* _What the task asks_
Transcribe exactly the lines from the one holding "Viewport: 1200px width, 916px height." through the closing line of the entries below. Pictures stay out of the copy.

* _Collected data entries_
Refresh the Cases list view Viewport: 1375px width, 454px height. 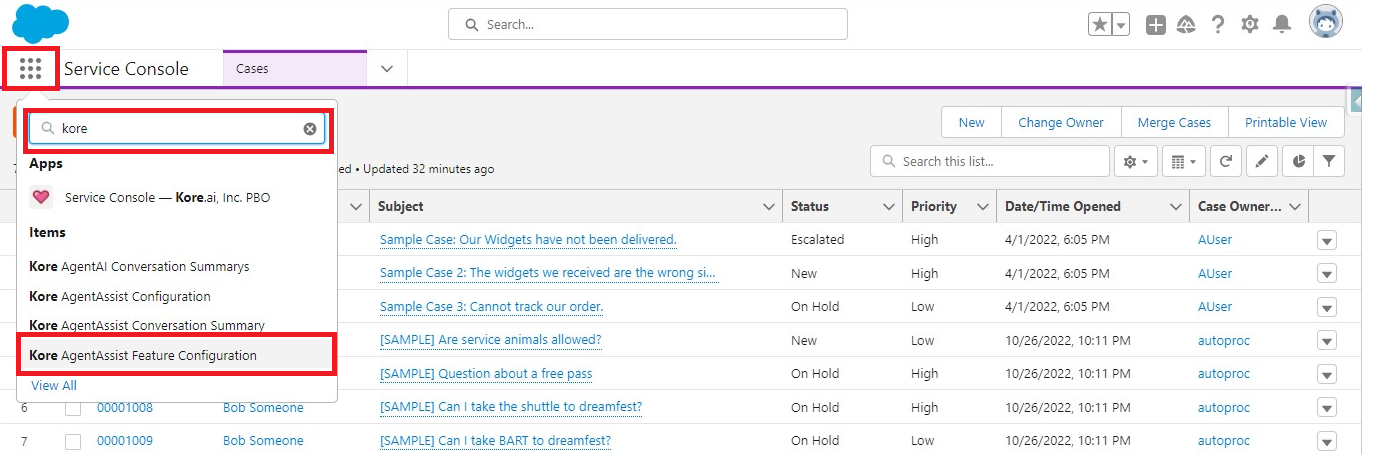[1225, 161]
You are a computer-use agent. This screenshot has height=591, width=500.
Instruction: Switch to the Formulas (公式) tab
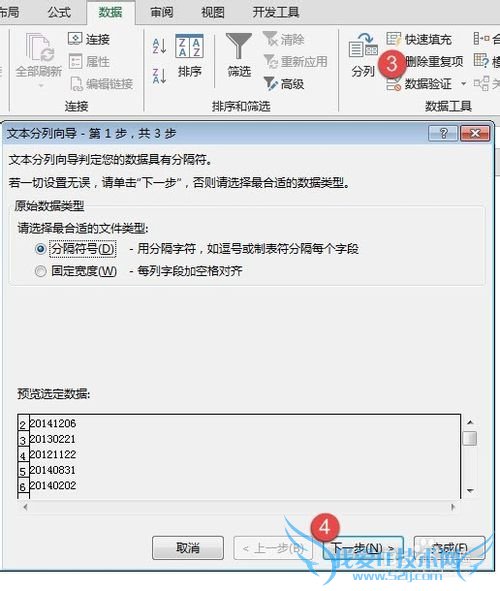[x=60, y=12]
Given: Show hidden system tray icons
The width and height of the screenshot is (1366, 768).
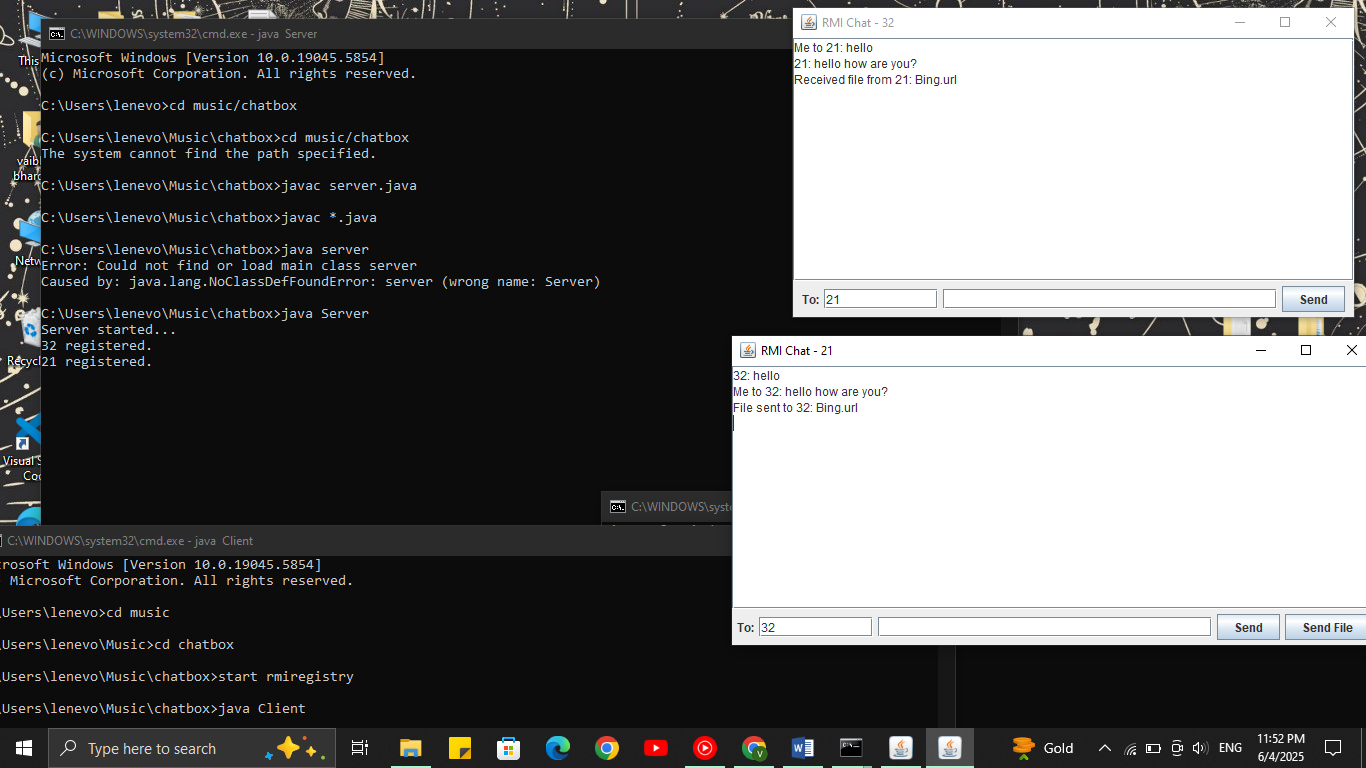Looking at the screenshot, I should (1105, 748).
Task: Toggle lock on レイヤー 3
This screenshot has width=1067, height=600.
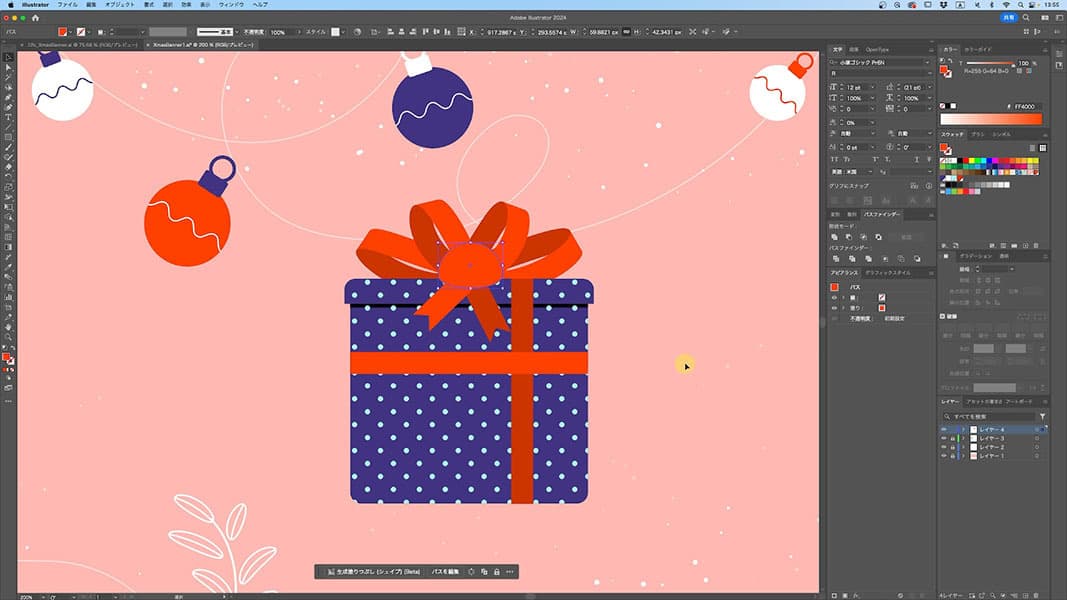Action: 952,438
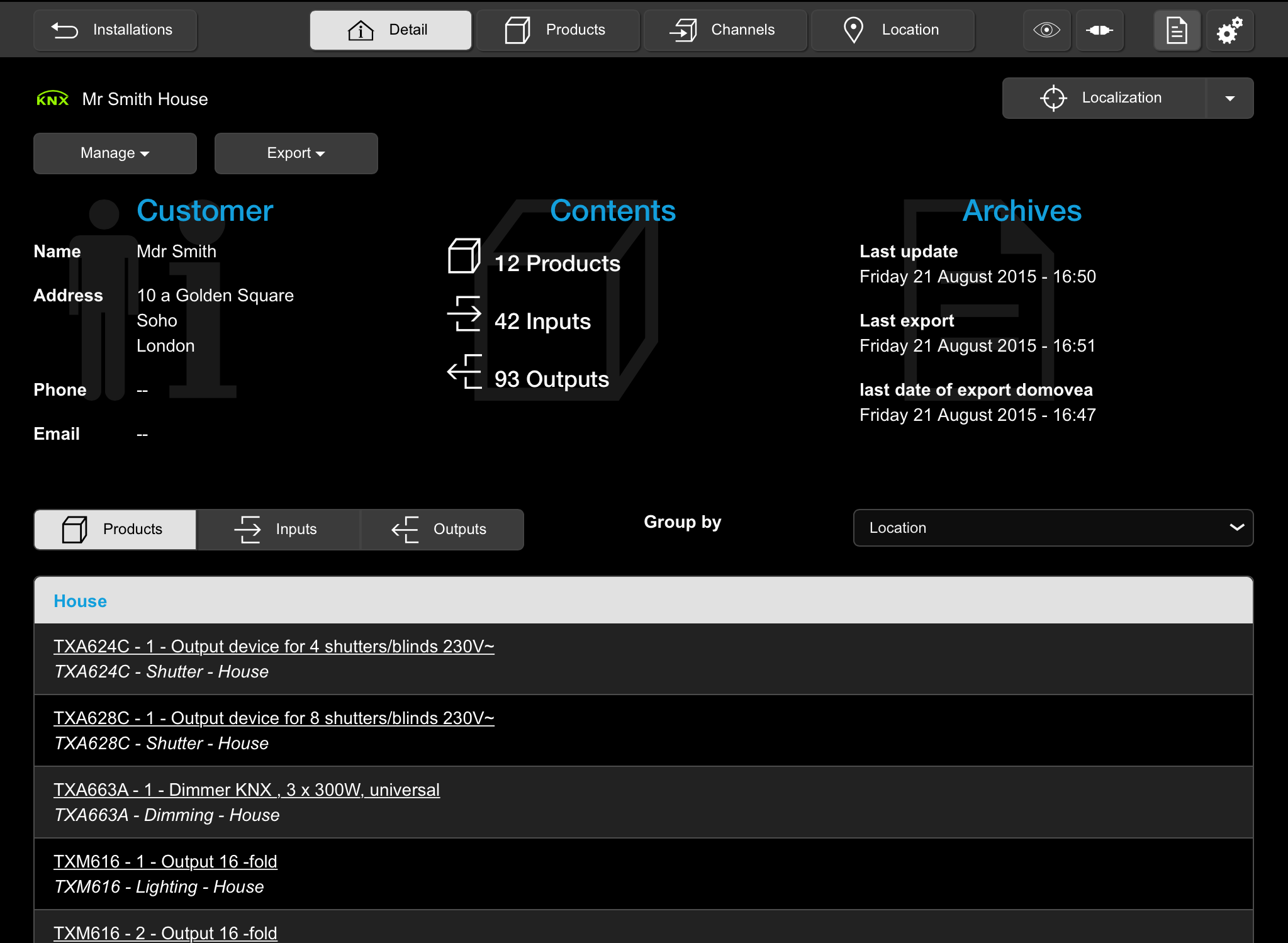Expand the Manage dropdown

click(x=115, y=153)
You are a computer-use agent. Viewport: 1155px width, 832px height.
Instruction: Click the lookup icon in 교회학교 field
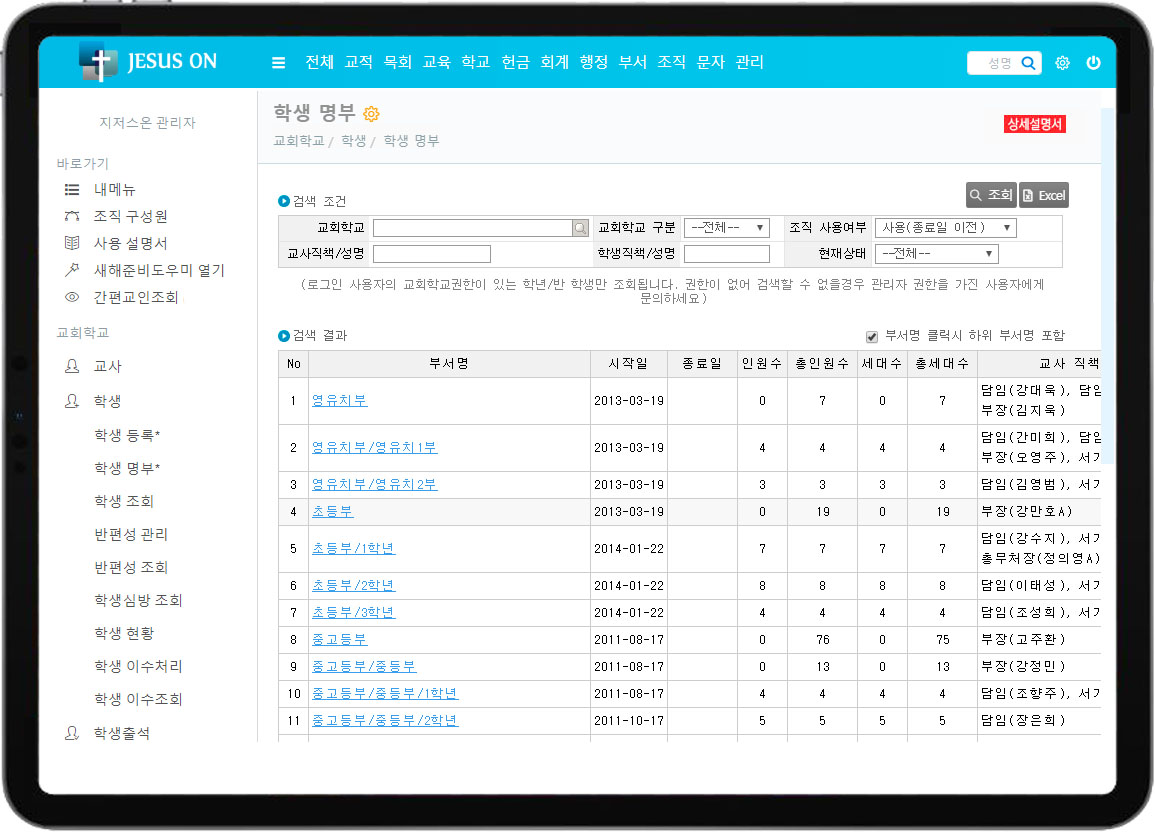pyautogui.click(x=580, y=228)
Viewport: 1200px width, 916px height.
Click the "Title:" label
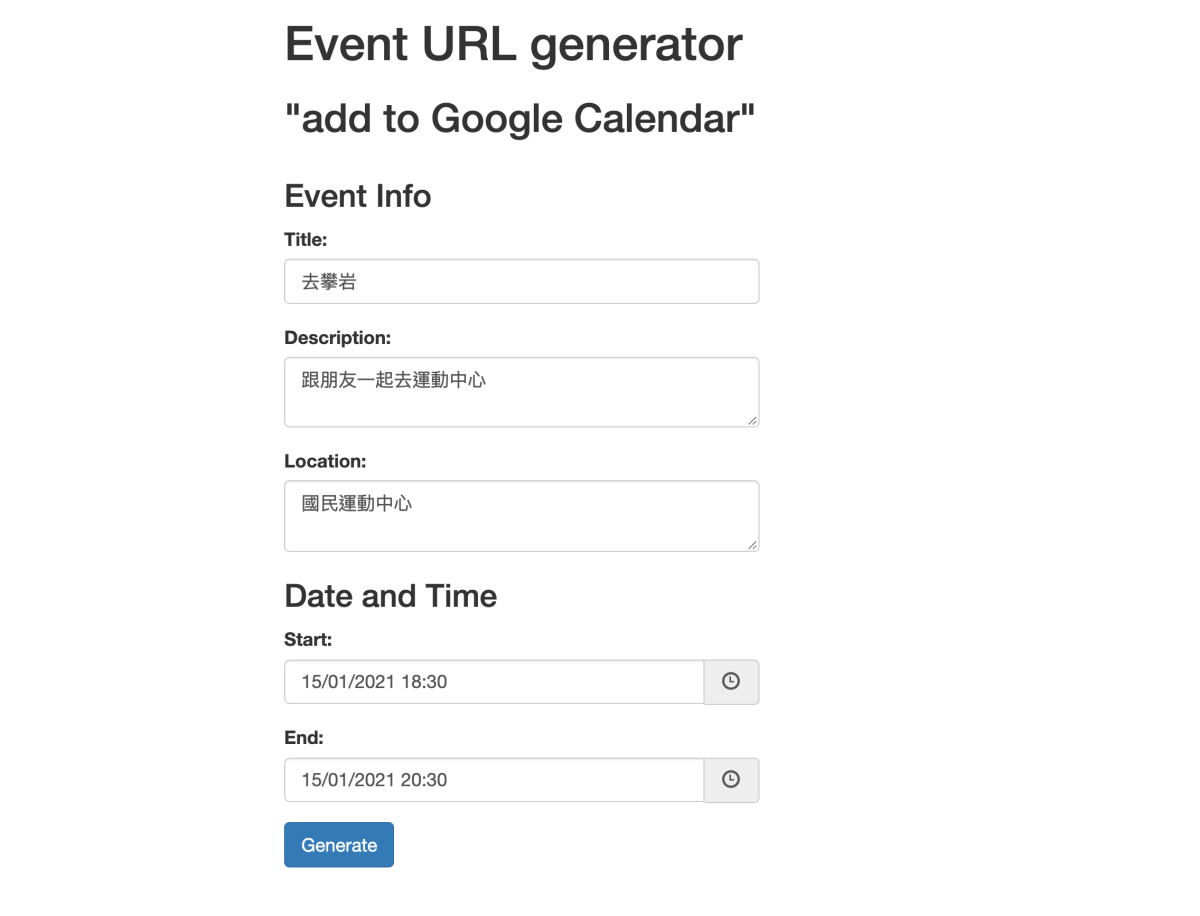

* _Output below_
Viewport: 1200px width, 916px height.
Click the "Title:" label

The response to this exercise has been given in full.